L'incompatibilité avec d'autres mandats électifs : un exemple fictif

Un candidat aux élections européennes de 2019 est élu en tant que député européen supplémentaire . Il entrera en fonction à compter du retrait du Royaume-Uni de l'Union européenne.

La commission nationale de recensement des votes proclame les résultats des élections européennes le 30 mai 2019.

Le retrait du Royaume-Uni étant de nouveau reporté, ce candidat se présente aux élections municipales de mars 2020 et est élu maire .

Le Royaume-Uni quitte finalement l'Union européenne au 1 er janvier 2021 . Le candidat est appelé à siéger au Parlement européen et doit donc démissionner de son mandat de maire , acquis antérieurement.

En l'état du droit 45 ( * ) , ce candidat devra mettre fin à l'incompatibilité dans un délai de trente jours à compter de la proclamation des résultats des élections européennes, soit jusqu'au 29 mai 2019. Cette disposition serait toutefois inapplicable , le candidat ayant acquis son mandat de maire postérieurement, en mars 2020.

L'Assemblée nationale a donc souhaité préciser les modalités d'application de cette incompatibilité aux cinq députés européens supplémentaires .

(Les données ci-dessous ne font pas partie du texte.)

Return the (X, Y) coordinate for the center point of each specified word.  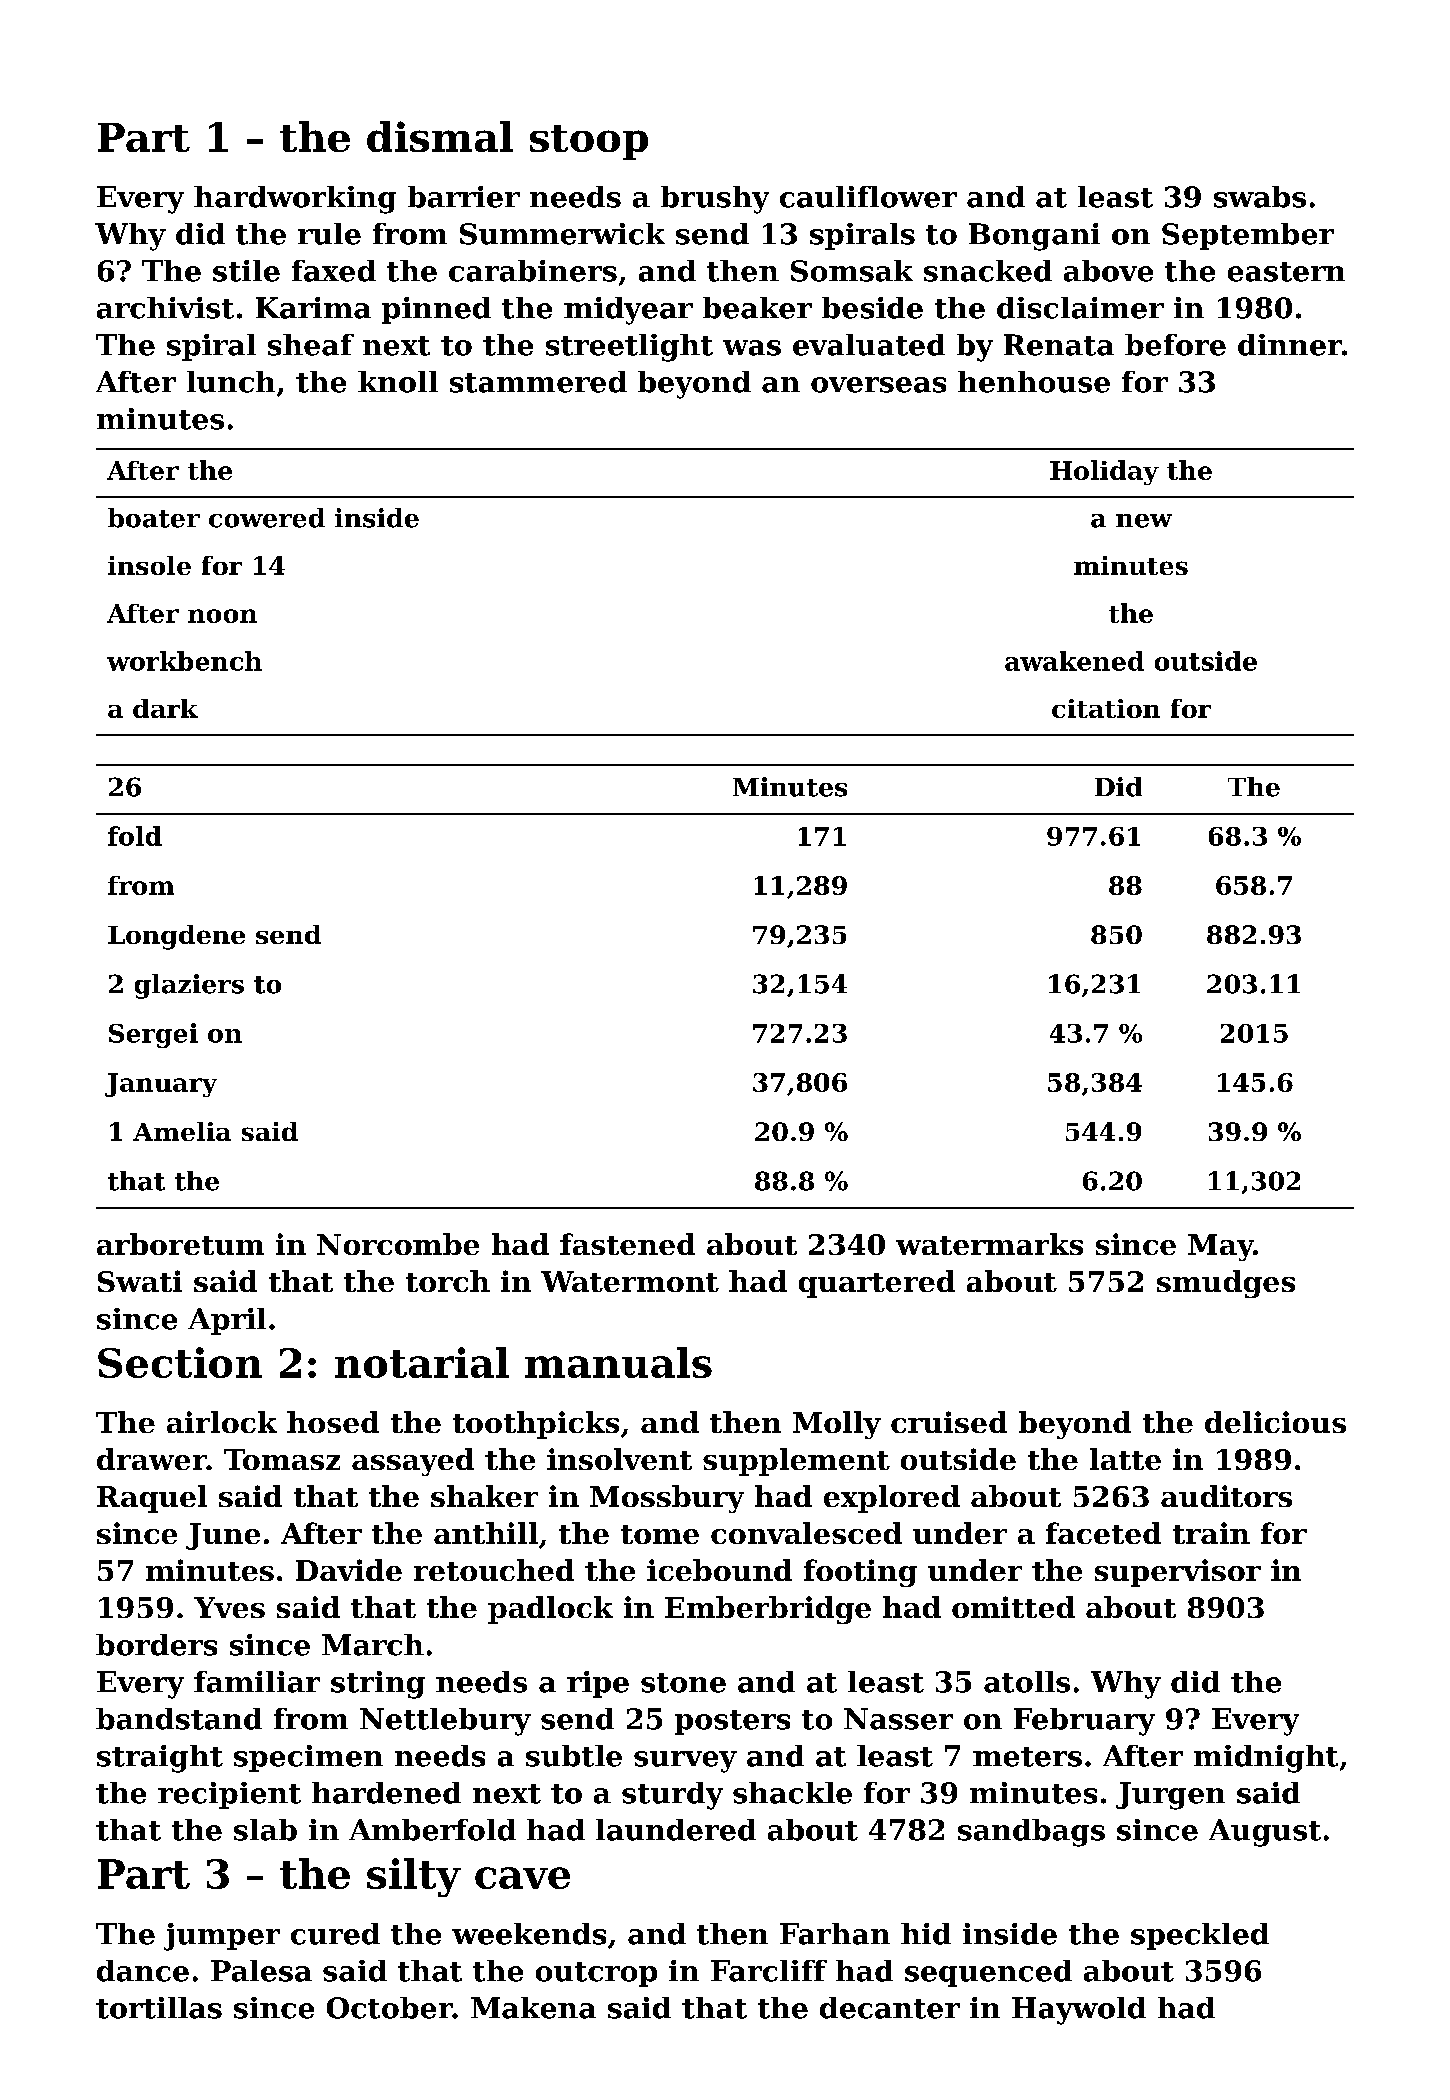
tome (660, 1534)
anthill (486, 1533)
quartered (877, 1284)
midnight (1266, 1759)
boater (154, 518)
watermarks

En concertation avec votre rapporteur, l'amendement de Mme Coralie Dubost, rapporteur de la commission des lois de l'Assemblée nationale, s'inspire de l'article 24 de la loi n° 77-729 du 7 juillet 1977 précitée, applicable aux suivants de liste appelés à pourvoir un siège vacant.

S'ils se trouvent dans une situation d'incompatibilité entre plusieurs mandats électifs, les députés européens supplémentaires disposeraient de trente jours à compter de leur entrée en fonction au Parlement européen pour y mettre fin 46 ( * ) .


* 37 Étude d'impact du projet de loi, p. 8.

* 38 Décision 2018/937 fixant la composition du Parlement européen.

* 39 Loi habilitant le Gouvernement à prendre par ordonnances les mesures de préparation au retrait du Royaume-Uni de l'Union européenne.

* 40 Décès d'un député européen en fonction, démission, inéligibilité à la suite d'une condamnation pénale, etc .

* 41 Avis n° 397648 du 18 avril 2019 sur le projet de loi.

* 42 Acte du Conseil de l'Union européenne portant élection des membres du Parlement européen au suffrage universel direct.

* 43 Loi n° 2014-126 du 14 février 2014 interdisant le cumul de fonctions exécutives locales avec le mandat de représentant au Parlement européen.

* 44 Article 6 de la loi n° 77-729 du 7 juillet 1977 précitée.

* 45 Article 6-3 de la loi n° 77-729 du 7 juillet 1977 précitée.

* 46 À défaut, le mandat acquis à la date la plus ancienne prendrait fin de plein droit.